I know that the map $\varphi: G \to \mathrm{Aut}(G)$ sending an element $g$ to the map conjugation by $g$, which I will denote by $f_g$, is a homomorphism. I'm trying to find a $G$ such that the map is also an isomorphism.
I know from my reading on the subject that $S_3$ works, but I'm trying to fully understand how I would come up with this on my own with being prompted to consider $S_3$. The first important thing is this map $\varphi$ would have to be injective (in order to be an isomorphis), so that would imply it would have to have trivial kernel: for $g \in G$,
\begin{align*}
a \in \mathrm{ker}(\varphi) & \iff \varphi(a) = \mathrm{id}_G \\
& \iff \forall a \in G, \; c_a = \mathrm{id}_G \\
& \iff \forall a \in G, \forall x \in G, \; c_a (x) = x \\
& \iff \forall a \in G, \; axa^{-1} = x \\
& \iff \forall x \in G, \; ax = xa \\
& \iff a \in Z(G).
\end{align*}
So if $\phi$ is an isomorphism, it is injective, so its kernel is trivial. But we just showed that $\mathrm{ker}(\varphi) = Z(G)$, so $Z(G)$ is also trivial. So it seems that this is one requirement for $G$ to be an isomorphism.

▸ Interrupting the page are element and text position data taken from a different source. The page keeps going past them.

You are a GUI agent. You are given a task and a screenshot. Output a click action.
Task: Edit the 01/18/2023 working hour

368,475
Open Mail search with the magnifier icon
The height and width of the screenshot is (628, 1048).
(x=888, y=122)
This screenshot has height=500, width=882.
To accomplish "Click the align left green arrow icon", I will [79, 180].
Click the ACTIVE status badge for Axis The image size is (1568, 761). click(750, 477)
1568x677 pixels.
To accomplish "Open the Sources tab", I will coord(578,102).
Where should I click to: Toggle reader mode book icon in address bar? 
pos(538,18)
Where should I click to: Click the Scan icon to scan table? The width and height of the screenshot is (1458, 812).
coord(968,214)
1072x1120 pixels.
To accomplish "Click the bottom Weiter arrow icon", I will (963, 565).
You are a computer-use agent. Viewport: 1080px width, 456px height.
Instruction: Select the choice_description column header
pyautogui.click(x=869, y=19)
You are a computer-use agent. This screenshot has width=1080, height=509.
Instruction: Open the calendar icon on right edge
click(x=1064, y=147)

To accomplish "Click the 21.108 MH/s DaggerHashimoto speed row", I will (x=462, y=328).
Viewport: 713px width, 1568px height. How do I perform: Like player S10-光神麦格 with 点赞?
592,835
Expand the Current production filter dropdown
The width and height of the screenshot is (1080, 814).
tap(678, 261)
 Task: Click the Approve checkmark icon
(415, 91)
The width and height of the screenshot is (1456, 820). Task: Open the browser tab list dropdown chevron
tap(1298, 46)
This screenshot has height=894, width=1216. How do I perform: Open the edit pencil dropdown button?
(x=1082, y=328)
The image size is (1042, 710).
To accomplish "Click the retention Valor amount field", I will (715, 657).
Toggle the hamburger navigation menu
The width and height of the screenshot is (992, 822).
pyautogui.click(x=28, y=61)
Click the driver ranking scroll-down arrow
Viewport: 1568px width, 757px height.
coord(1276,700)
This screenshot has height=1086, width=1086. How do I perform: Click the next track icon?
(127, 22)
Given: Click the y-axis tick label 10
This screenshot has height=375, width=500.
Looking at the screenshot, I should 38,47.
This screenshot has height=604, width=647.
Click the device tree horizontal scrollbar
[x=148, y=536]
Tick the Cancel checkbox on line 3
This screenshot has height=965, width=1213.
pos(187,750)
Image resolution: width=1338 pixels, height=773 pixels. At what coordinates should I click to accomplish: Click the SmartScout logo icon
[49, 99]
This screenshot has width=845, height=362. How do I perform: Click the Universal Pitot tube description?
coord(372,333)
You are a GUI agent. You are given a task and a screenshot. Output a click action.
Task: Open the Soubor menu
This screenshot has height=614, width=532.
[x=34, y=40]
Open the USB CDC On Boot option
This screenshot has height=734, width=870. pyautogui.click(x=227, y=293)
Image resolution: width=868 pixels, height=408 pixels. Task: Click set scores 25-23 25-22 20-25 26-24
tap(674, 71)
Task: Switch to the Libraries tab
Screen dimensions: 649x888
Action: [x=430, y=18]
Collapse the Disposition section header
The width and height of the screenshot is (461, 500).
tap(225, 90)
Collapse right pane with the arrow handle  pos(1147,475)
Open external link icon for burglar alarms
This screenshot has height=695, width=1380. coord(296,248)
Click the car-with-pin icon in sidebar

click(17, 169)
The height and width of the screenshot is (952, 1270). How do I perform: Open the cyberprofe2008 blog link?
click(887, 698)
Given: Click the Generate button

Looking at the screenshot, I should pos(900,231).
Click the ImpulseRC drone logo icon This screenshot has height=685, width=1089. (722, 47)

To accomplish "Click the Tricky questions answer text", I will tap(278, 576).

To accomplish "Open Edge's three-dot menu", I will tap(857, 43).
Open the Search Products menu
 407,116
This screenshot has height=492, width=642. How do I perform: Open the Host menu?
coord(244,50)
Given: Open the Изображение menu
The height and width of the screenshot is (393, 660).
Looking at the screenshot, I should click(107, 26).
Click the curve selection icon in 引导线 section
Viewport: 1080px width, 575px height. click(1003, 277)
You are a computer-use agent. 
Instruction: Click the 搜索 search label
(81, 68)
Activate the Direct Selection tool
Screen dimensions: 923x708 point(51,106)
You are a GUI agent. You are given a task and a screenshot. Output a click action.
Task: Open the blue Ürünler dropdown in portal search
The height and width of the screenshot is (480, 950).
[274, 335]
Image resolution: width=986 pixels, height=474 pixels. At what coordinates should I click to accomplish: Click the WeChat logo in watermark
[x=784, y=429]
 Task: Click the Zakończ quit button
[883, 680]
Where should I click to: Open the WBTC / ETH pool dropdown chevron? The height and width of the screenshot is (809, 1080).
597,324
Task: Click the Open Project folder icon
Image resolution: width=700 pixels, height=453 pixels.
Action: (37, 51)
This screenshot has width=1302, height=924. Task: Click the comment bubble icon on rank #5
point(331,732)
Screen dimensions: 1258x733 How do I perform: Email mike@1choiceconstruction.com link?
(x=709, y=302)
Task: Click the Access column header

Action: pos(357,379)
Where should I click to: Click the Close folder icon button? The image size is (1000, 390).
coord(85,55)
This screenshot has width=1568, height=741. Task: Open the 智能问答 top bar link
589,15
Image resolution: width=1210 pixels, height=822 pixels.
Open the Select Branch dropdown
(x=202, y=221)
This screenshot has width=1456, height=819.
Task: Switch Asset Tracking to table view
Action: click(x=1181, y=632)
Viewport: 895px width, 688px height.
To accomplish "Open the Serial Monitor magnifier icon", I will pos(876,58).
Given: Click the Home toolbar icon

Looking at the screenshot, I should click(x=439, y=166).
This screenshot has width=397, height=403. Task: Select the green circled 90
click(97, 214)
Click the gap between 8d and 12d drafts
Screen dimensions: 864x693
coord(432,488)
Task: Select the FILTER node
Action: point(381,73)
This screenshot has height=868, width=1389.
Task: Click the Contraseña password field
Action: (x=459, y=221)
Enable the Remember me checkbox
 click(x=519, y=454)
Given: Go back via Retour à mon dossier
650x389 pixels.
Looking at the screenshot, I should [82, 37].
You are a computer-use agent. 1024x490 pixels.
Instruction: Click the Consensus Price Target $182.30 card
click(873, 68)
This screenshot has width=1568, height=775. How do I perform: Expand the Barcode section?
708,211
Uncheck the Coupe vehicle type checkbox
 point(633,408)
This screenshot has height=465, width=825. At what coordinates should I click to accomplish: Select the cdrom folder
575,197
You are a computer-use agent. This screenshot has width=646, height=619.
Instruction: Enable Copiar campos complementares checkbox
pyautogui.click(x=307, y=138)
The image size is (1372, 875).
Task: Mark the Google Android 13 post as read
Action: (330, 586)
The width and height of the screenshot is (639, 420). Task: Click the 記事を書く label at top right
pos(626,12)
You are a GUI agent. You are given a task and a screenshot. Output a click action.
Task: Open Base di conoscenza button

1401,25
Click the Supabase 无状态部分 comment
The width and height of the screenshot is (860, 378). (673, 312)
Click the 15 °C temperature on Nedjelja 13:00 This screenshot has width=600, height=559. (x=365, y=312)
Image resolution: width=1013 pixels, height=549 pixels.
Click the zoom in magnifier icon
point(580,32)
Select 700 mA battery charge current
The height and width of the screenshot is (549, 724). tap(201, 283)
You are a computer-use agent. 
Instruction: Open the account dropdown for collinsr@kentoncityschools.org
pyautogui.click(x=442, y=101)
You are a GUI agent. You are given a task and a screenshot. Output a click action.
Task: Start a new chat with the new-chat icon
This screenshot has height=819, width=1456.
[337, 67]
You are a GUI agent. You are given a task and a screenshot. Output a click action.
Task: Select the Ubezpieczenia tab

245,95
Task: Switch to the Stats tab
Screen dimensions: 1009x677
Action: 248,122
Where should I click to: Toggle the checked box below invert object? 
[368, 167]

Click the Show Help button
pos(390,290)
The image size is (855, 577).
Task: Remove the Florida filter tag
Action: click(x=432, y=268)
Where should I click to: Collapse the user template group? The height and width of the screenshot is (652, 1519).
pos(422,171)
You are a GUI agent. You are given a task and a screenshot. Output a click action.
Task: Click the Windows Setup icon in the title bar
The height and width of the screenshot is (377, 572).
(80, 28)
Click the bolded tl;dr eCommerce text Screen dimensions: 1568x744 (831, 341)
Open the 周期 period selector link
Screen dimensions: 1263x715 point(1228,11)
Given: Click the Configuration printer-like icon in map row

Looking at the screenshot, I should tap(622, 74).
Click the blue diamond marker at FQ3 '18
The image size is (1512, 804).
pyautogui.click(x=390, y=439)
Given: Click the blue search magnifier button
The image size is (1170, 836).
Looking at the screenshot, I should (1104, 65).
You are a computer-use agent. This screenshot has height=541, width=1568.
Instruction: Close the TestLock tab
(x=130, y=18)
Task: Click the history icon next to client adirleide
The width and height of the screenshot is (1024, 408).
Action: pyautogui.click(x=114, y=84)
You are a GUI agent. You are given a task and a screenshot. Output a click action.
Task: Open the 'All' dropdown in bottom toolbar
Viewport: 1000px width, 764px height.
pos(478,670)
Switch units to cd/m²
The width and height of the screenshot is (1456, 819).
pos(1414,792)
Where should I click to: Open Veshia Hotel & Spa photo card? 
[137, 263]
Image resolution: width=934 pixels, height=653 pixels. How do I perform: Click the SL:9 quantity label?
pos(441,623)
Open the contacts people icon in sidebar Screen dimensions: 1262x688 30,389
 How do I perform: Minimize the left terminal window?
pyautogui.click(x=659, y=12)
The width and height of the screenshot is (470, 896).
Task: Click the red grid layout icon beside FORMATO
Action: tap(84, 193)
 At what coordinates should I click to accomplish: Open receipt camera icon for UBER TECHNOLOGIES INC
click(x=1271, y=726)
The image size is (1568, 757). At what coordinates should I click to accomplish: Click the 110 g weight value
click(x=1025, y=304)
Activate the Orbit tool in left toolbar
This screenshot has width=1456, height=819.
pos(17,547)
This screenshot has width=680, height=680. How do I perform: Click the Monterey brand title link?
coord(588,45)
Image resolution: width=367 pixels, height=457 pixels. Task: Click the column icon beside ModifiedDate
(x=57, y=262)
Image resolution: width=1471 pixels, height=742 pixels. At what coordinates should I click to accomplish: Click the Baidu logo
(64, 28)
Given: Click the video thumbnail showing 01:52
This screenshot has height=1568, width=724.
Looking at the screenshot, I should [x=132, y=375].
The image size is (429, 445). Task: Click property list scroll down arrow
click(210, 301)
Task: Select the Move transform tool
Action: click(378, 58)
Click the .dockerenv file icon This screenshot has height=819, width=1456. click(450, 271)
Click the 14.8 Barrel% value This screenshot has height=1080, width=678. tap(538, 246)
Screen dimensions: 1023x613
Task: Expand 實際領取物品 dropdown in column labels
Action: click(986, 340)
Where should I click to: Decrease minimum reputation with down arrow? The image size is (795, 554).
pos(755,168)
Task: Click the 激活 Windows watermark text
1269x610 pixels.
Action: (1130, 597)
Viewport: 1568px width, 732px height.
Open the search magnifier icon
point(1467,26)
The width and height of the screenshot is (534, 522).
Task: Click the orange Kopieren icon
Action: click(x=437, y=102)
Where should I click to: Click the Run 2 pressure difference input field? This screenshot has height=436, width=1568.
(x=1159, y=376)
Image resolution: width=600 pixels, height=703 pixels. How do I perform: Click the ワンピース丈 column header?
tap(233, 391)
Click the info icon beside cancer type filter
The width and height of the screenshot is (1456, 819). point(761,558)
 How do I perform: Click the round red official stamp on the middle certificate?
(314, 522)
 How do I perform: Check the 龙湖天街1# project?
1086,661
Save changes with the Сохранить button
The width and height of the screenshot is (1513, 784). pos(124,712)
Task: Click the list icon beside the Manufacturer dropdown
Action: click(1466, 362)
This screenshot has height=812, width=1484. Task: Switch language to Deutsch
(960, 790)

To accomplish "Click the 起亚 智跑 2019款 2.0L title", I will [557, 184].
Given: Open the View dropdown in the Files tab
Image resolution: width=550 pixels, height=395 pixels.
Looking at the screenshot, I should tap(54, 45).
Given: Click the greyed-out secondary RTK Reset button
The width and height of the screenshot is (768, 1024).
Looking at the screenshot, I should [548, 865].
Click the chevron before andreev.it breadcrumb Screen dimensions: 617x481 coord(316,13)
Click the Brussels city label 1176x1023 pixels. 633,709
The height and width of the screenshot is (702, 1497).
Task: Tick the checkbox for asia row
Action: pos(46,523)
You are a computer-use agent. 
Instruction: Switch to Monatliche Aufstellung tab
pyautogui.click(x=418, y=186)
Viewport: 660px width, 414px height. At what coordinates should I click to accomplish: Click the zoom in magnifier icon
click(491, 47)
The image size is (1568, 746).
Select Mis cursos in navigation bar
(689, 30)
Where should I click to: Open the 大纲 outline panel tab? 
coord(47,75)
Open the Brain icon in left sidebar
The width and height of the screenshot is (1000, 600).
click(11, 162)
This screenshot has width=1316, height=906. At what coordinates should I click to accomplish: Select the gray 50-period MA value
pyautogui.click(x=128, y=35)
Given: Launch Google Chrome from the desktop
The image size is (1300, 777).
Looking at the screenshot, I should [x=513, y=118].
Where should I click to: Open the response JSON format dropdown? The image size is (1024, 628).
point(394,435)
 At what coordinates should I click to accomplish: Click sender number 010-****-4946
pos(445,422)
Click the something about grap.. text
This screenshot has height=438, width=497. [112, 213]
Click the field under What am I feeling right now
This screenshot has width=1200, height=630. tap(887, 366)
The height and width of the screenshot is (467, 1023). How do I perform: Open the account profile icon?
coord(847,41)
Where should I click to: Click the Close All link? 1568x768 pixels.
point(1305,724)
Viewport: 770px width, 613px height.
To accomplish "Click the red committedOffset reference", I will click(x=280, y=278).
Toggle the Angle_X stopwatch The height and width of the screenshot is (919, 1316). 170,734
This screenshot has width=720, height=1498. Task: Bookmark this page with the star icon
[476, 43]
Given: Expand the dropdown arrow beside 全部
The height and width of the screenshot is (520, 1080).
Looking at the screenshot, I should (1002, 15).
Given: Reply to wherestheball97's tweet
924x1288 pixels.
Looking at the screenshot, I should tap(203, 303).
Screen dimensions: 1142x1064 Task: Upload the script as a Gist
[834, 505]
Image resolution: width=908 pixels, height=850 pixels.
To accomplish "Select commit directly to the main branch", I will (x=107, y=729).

For $\phi$ to be an isomorphism, it must also be the case that $|G| = |\mathrm{Aut}(G)|$. I think this implies that the entire automorphism group of $G$ must be inner automorphisms. Is that correct? For every $g \in G$, $c_g$ is an automorphism and an "inner" automorphism. At least in the case of finite groups, I only have $|G| = |\mathrm{Aut}(G)|$ if there are no outer automorphisms. Is is true in general that $\mathrm{Aut}(G) =\mathrm{Inn}(G)$ if and only if the center of $G$ is trivial?
If not, how else would I come up with a group like $S_3$?
Best Answer
It is not true in general that $Z(G) = 1$ implies ${\rm Aut}(G) = {\rm Inn}(G)$.
There are many examples, for example $G = A_4$ has $Z(G) = 1$, but $[{\rm Aut}(G) :{\rm Inn}(G)] = 2$. In fact ${\rm Aut}(G) \cong S_4$ in this case. (For an example of an outer automorphism of $G$, take $f: G \rightarrow G$ defined by $f(x) = gxg^{-1}$ where $g = (12)$ is a transposition from $S_4$.)
In general describing automorphism groups is not always so easy.
For the question of how you would come up with $G = S_3$ as an example, as you note you should look for groups with $Z(G) = 1$. A good start for any problem is to look at some small examples, and it turns out in this case the smallest example works.